Here is an extract that really impressed me “Professors downplay the cutthroat culture of academia, but business managers never tire of comparing business to war. The MBA carry around copies of Clausewitz and Sun Tzu. War metaphors invade our everyday business language: we use headhunters to build up our sales force that will enable us to take a captive market and make a killing. But really its competition, no business, that is like war: allegedly necessary, supposedly valiant, but ultimately destructive”.
Some of the characteristics of a monopoly company are as under
1. Proprietary Technology
2. Network effects
3. Economies of Scale
4. Branding: This on its own is insufficient. One needs to have a real solid product/service to sell. Brand will only enhance it.
One needs to be in charge of one’s future to succeed one cannot depend on luck to succeed.
The author opines that it is only a very small percentage of startups that succeed. And as per the author most venture capitalists do not realize this and spread their fund thin across multiple startups instead of on a few that have potential to succeed and in the process they do not get very high returns. He also goes on to say that most Venture Capitalists fail to see this as this becomes obvious only over a long period of time, typically a decade or more. These people end up spending their time in monitoring companies that are performing poorly or have not got a good valuation in the early stages.
The author states that the secret to succeeding is to look out for secrets. The author quotes the example of how Facebook, Uber, Airbnb, all became a hit. In hindsight they might seem common sense, but then they were the only ones to do it.
For a company to succeed it must have strong foundations. The team should gel well and should complement each other. They should be full time on the job and not part time. Exceptions may exist for jobs that do not required full time dedication and are expensive, like a legal person may not be required all the time. Other key advice that the author gives is that a startup should not have a CEO who has to be paid a bomb. This will not encourage the CEO to drive the company in the right direction as she is getting her money. Only when the CEO is in a position where she has to ensure the right path for the organization, for her to get her remuneration will the CEO play a useful role in the growth of the company.

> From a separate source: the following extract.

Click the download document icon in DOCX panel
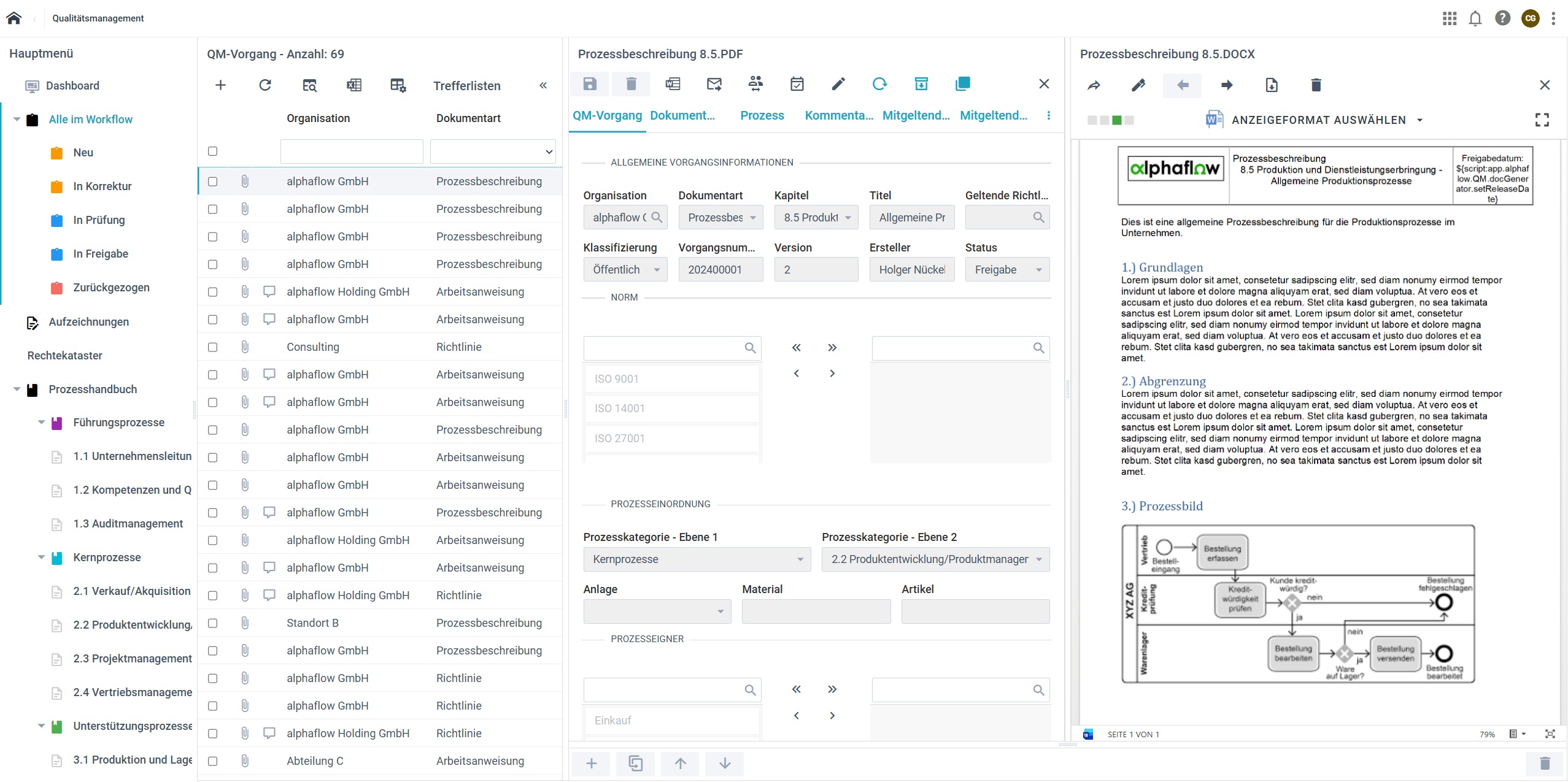Screen dimensions: 1568x782 pos(1272,85)

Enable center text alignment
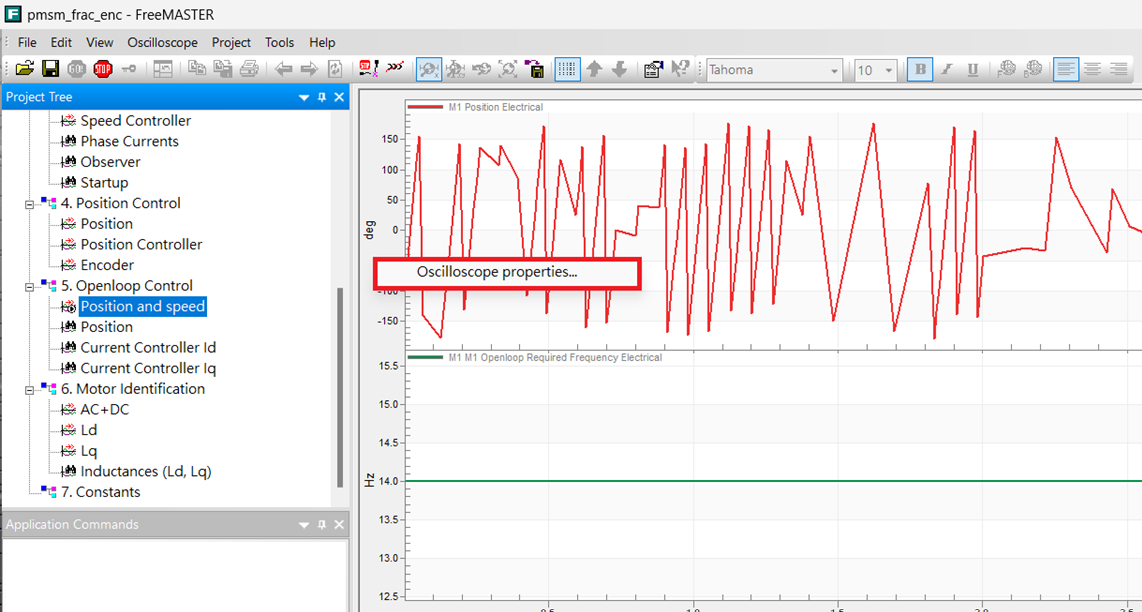tap(1092, 69)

The founders of Paypal came be to known as the Paypal mafia because of the close relationship they maintained with each other and respect they had for each other even after they sold the company. The author justifies it saying that unless there is this kind of bonding between the founders the organization has very little chance of survival. The founder members should almost be followers of a common cult.
While it is required to have Sales and Marketing the author opines that having the right distribution mechanism, a mechanism that can cause the product to become viral is important in today’s world for success.
The author also talks about how all the companies that started up with a plan to grow based on Go Green principle have failed miserably as most of them did not have any unique idea. They all started with the standard alternate energy solutions and as a result they have not been successful.
The author ends the book with a chapter that outlines how most successful entrepreneurs have a weird streak to their personality. He opines that it is not that these personalities are born with this weird streak. They start off with a slightly different nature than the others and these get exaggerated as time progresses both due to external influence and due to internal concentration on these features.

A good read for people wishing to start their organization.